Overpass API > Blog >
Since almost two weeks a new version of the Overpass API is out. This version addresses primarly those people that maintain an instance on a magnetic hard disk. The version has changed the data format of the backend such that updates run four times faster.
For the production servers the daily count of read disk blocks have gone down from 90 to 100 million to 6 to 8 million blocks, and the consumed CPU time has gone down from about 6 hours to 45 minutes per day - for the about 1422 minute updates of a day. Over 99% of all minute updates now complete within 7 seconds. On the development server (this machine) we still have sometimes a lag, although much less than before - the reduction in read blocks also pays out here.
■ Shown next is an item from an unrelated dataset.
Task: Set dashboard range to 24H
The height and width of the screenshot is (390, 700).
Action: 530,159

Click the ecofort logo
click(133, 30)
This is the only public machine under my maintenance that runs on magnetic harddisks. So it is not as perfect as expected.
To facilitate the migration to the new database format, there is a migration tool from the 0.7.52 to 0.7.59 format to the 0.7.60 format, although no way back. From 0.7.60.2 on, this migration assistant is automatically triggered from the apply_osc_to_db.sh and fetch_osc_and_apply.sh scripts. The migration runtime is expected to be somewhere between one and four hours.
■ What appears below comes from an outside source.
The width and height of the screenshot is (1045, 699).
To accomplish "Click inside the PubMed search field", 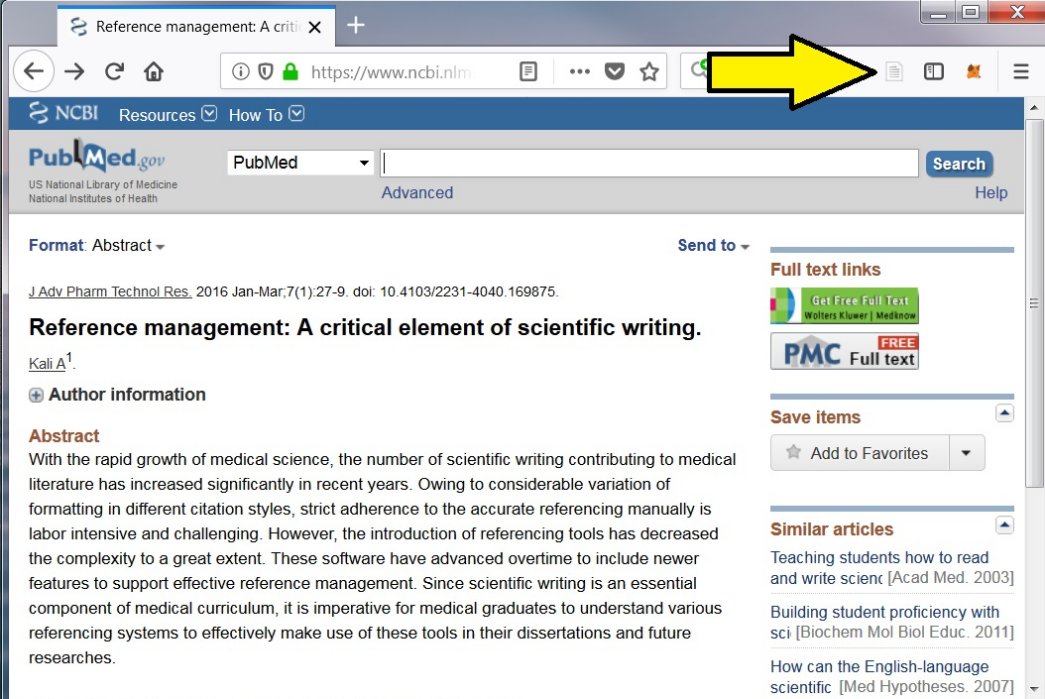I will [x=650, y=161].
Behind the scenes, this rewrites the files X_tags_global such that they get sorted in the order tag - location bucket - id instead of tag - id. So it is no longer necessary to sifer every minute through all the half-a-billion ids of ways with a building=yes tag. Instead, only the few blocks of building=yes way ids that are at changed locations need to be updated. The same is true of many other frequent tags, but to an order of magnitude less blocks and ids. The solution now found is simple, not optimal. But going for a perfect solution would have taken effort that is more urgently needed in other parts of the OpenStreetMap universe.
In addition, the changelog files are rewritten, because this is a cheap way to save some space. In the end, all the newly created files are moved in place in an atomic way. If the migration process is stopped, for whatever reason, ahead of time, just delete all the *next* files and re-run the process.
The background of this development priotization is that there are apparently many people running own instances. There are additional installation guides from ZeLonewolf and Kai Johnson, and you absolutely should read them if you plan to set up your own instance. I hope I can comment on them in a follow-up post here.
It widened my horizon on what kind of platforms people run instances.
The project had started on Linux and still is primarly run there. Historically quite early, already in 2011, I had the opportunity to install the Overpass API on FreeBSD. Later in 2013, user Malcom Herring tested on MacOS. So I'm proud that the software runs smoothly on three POSIX comliant platforms, with the usual trio of configure, make, and make install.
However, it started with questions about a Rasberry Pi to learn that people have much broader ideas where to run the software. There is a distinct instance to power the query feature on the osm.org main site. This one runs on magentic hard disks, lags sadly behind with the minute diffs, and gaves the reason to seek out for optimization potential. There are nowadays also instances set up with Ansible, within Docker, and in AWS in addition to traditional installation scenarios and those mentioned above.
There are more things where multiple people have got stuck, so my plans for the near future are to improve more of the now identified handling difficulties: making shtudown per SIGTERM possible, offering a single script to start all components, and to reduce the amount of data transferred by dlownload_clone by computing reconstructible data from the downloaded data intead of downloading the precomputed files.
Of course, there are also some features that deserve to be implemented and other substantial performance improvements, so please stay tuned for the next release on hopefully already a couple of months.